● **TRAVAIL DEMANDÉ**:
• 1. D'après le texte sur le patronat et la crise, quelle fonction M. Tchoutchine occupait-il à Genève ?
• 2. Reprenez le texte sur le patronat et la crise à la suite de sa dernière phrase.

● **EXTRAIT SOURCE**:

Peut‑on, logiquement, en toute sincérité, continuer à faire supporter aux collectivités les dépendes indispensables à la vie de milliers, de millions d’individus? N’oublions pas, d’ailleurs, que les charges des allocations ainsi payées retombent sur l’ensemble des consommateurs et que, ce faisant, nous tournons dans un cercle vicieux. (Conférence à Lille le 27 février 1933.)
Tous ces arguments laissent le patronat impassible. La bourgeoisie comme telle souffre, au fond, assez peu de la crise, ses couches décisives l’utilisent au contraire pour renforcer leurs positions. Les capitalistes ne sont donc pas pressés, ils préfèrent attendre que la crise finisse elle-même, et en attendant réduire les salaires et organiser le chômage partiel à leur guise et choix, sans réglementation quelconque.
M. Tchoutchine, délégué patronal yougoslave, a exprimé cyniquement cette conception à Genève en janvier 1933:
Heureusement, il y a dans le monde des forces latentes de redressement qui agissent même lorsque nous ne les apercevons pas. Leur action est, dans la crise actuelle, beaucoup plus lente que dans les crises précédentes parce qu’à la crise de conjoncture se superpose une crise de structure; mais cette action est réelle. Une tendance à l’assainissement de la situation se manifeste, malgré les inquiétudes politiques. Il convient de laisser ces forces agir sans les déranger par des mesures dont nous ignorons l’effet. (Information sociale, n° 4.)

● **EXTRAIT DE DONNÉES**:
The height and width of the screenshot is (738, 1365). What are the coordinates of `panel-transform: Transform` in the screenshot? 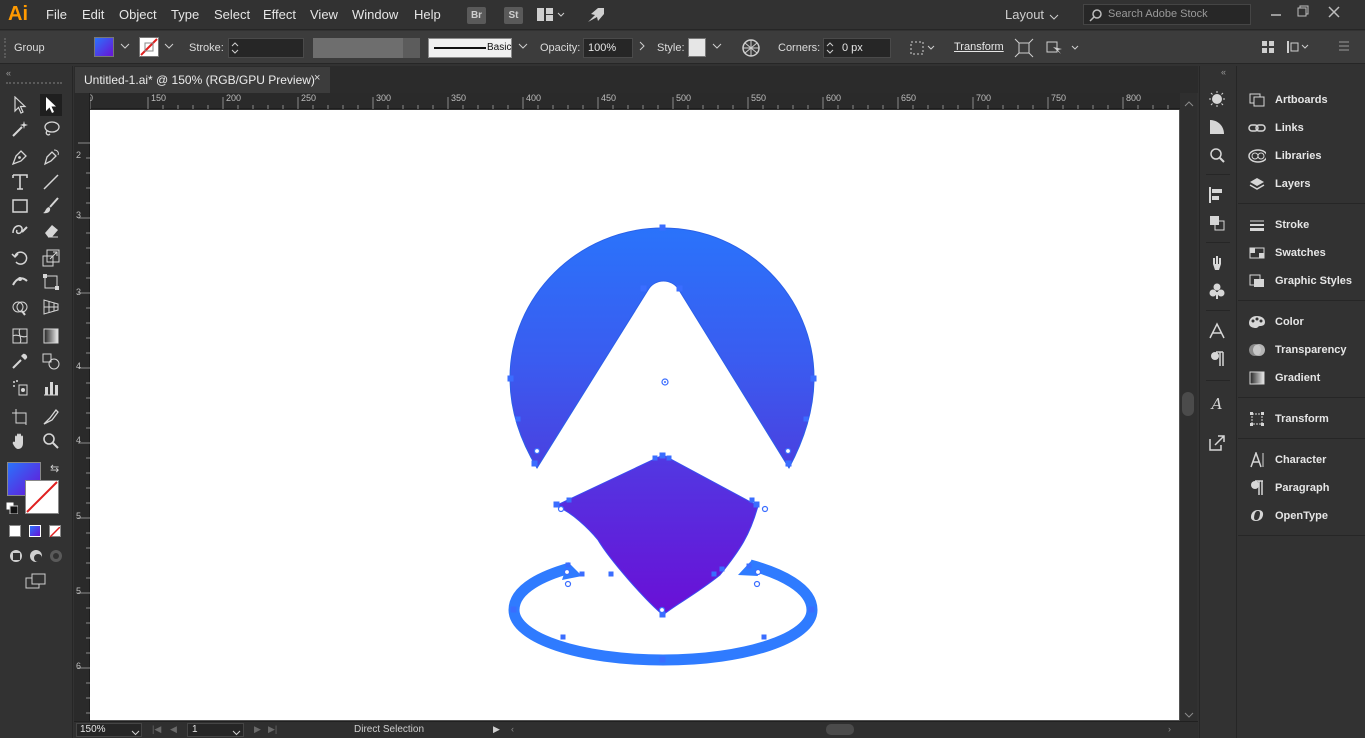 It's located at (1302, 419).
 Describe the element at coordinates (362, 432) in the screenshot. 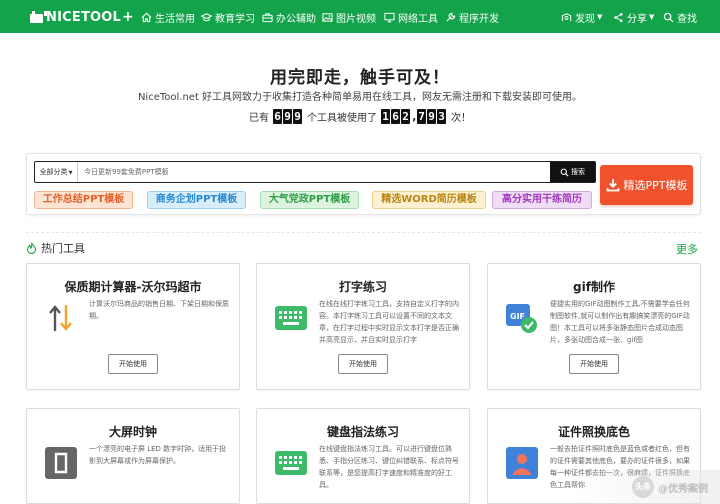

I see `card-title: 键盘指法练习` at that location.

● **RÉPONSES PAR NUMÉRO**:
• 1. Il était délégué patronal yougoslave.

• 2.
L’argument de la « sécurité »
Devant l’échec de « l’argument économique », les réformistes mettent en avant l’argument de la « sécurité » qui met à nu leurs véritables préoccupations. Ils conjurent la bourgeoisie de faire un geste symbolique, d’adopter la convention, car autrement les masses entreront elles-mêmes en scène et balaieront aussi bien les capitalistes que les réformistes.
Jouhaux déclare à Genève le 11 janvier 1933:
Il y a donc là un devoir de justice, mais il y a aussi une raison de sécurité. On ne peut pas penser que cette situation puisse se maintenir indéfiniment. Il arrivera un moment où toute perspective d’adoucissement disparaissant, toute espérance sombrant, toutes ces souffrances compressées s’augmentant, ces souffrances feront explosion. Où nous conduiront-elles? Où nous porteront-elles? Plus exactement, où nous emporteront-elles, les uns et les autres? (C’est moi qui souligne. L.C.)
Au Conseil national confédéral d’octobre 1932 il s’écrie dans le même sens:
La désillusion, le mécontentement des classes ouvrières, qui ont pu concevoir de belles espérances, pourraient avoir des contre-coups redoutables.
Mertens [10], chef réformiste belge, reprend de même:
Ces mesures doivent être prises maintenant. Demain il pourra être trop tard: l’ouragan pourra se lever et balayer employeurs et gouvernements, s’ils laissent passer l’occasion d’agir. (Information sociale du 23 janvier.)
On ne pourrait souhaiter des aveux plus nets et cyniques des dessins réels des chefs réformistes: faire adopter la convention afin d’endormir les ouvriers et leur faire croire que ce « geste symbolique » suffit pour les contenter.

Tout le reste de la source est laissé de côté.